I have got two symmetric legs in front and two in back, so reasonably if I modeled one back leg and one front leg I can clone them over. I have got general purpose blocks under here for the stretchers and the skirt. These are really just boxes that need to snug into the legs, but this shadow line right there is important. I'll use a different color and mark out some key shadow lines. I'll make myself a new layer and draw on that, pressing B for Brush and downsizing the brush a bit. What I'll do a lot of times for chair because the mesh lines are pretty straightforward is make sure I mark out on here key shadow lines, right here where the leg overlaps and goes in front of that skirt, that's a key element.
Another key piece might be right here, and really it's not an exact mesh drawing as we have done previously as much as a thorough accounting or acknowledgment of the key parts of the design. This chair is crafted, even though maybe just a cheap chair. There is an element of craft and design to every piece, and we need to have that come across in our model. Even if the poly count is low, the leg still tapers and these actually do flare out.

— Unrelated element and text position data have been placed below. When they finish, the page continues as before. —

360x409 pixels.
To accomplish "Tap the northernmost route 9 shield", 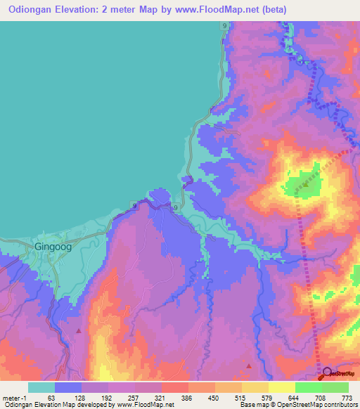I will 224,25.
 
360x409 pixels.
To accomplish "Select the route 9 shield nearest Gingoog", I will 134,205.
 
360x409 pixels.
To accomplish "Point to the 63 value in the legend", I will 51,397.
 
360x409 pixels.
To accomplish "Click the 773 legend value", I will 345,397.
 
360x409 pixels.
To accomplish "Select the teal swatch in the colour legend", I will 41,387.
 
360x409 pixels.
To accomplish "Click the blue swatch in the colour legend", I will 68,387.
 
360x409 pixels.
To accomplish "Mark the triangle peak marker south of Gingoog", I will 79,330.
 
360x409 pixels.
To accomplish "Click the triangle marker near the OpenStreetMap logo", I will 249,365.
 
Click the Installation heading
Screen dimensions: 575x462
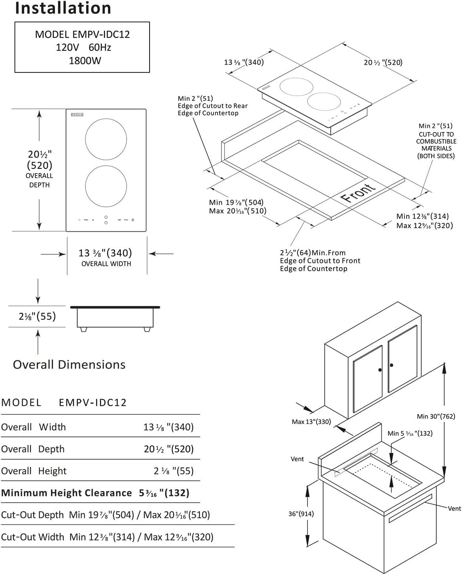63,8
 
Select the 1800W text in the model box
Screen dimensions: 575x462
85,61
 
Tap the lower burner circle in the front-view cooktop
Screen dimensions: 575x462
106,186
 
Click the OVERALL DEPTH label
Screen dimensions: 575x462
39,180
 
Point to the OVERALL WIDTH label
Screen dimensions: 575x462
106,264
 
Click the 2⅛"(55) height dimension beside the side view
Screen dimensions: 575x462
37,316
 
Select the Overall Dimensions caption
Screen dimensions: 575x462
69,365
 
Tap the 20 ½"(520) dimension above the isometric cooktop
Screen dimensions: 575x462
383,62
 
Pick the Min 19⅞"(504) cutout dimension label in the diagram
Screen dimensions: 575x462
236,203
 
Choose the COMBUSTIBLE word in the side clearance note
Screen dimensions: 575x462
436,141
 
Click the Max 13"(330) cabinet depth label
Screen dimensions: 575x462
311,422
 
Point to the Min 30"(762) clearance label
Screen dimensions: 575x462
436,416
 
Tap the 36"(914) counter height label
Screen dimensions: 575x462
301,514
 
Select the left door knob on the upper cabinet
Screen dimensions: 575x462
380,370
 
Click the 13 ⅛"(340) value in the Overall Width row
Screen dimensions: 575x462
169,427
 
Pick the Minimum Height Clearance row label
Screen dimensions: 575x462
66,493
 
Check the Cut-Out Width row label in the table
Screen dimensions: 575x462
32,537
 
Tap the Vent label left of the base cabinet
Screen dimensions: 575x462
297,459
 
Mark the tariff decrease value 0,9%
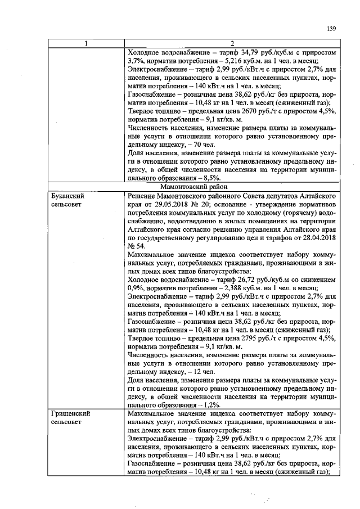[x=136, y=288]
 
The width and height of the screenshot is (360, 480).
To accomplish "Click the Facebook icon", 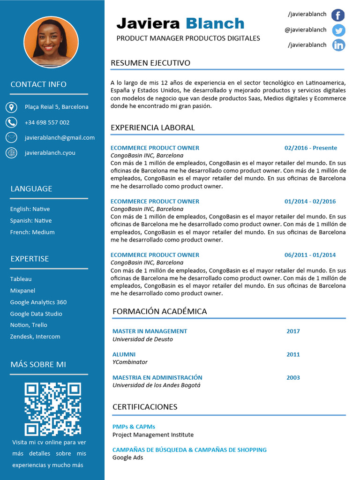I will pos(338,15).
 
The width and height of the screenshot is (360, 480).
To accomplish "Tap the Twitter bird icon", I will pos(338,30).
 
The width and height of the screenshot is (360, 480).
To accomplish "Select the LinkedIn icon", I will pos(338,45).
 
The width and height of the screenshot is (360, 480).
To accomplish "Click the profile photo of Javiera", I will pos(51,42).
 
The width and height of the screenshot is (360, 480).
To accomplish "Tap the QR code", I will pos(52,409).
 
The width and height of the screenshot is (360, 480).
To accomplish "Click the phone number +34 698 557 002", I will pos(47,122).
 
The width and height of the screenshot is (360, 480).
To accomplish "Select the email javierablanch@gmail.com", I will pos(60,137).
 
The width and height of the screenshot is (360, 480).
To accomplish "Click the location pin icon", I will pos(11,107).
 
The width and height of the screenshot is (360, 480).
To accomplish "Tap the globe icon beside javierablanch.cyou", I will pos(11,152).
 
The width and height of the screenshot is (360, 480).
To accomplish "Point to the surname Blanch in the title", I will pos(215,23).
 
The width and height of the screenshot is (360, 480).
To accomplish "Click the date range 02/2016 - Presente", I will pos(310,148).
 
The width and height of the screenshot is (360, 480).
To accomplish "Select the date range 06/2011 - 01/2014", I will pos(310,255).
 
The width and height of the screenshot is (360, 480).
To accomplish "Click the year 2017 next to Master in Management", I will pos(293,331).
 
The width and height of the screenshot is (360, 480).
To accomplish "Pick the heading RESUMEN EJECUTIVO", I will pos(150,63).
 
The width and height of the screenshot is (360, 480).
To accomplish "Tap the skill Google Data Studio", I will pos(36,314).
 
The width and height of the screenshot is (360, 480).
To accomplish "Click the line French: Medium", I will pos(32,232).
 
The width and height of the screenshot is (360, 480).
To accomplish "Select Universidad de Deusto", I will pos(142,339).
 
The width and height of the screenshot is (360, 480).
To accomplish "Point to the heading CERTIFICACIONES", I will pos(145,407).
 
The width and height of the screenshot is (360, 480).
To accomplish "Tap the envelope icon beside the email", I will pos(11,137).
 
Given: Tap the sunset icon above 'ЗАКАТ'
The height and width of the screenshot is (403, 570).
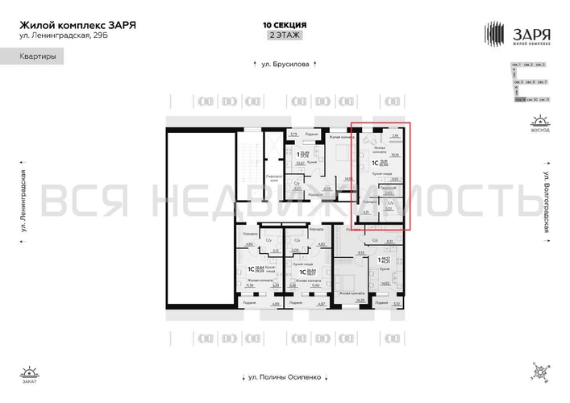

This curve is important, and this curve at the back as important as well.
What I'm going to do is put a line across here and also a couple down here, and this lets me know that that is curved right there. It's a big deal to get it right and to get the overall silhouette looking like what we should have. If this was too vertical or straight up and down it would look uncomfy, and it would have looked odd, unnaturally un-chair like, and that's what we want to avoid. So when you're modeling, look things over and plan it out a little bit, look at the key details in the model that you know need to come across and look at the subtle curves so you can plan and for your polys there later.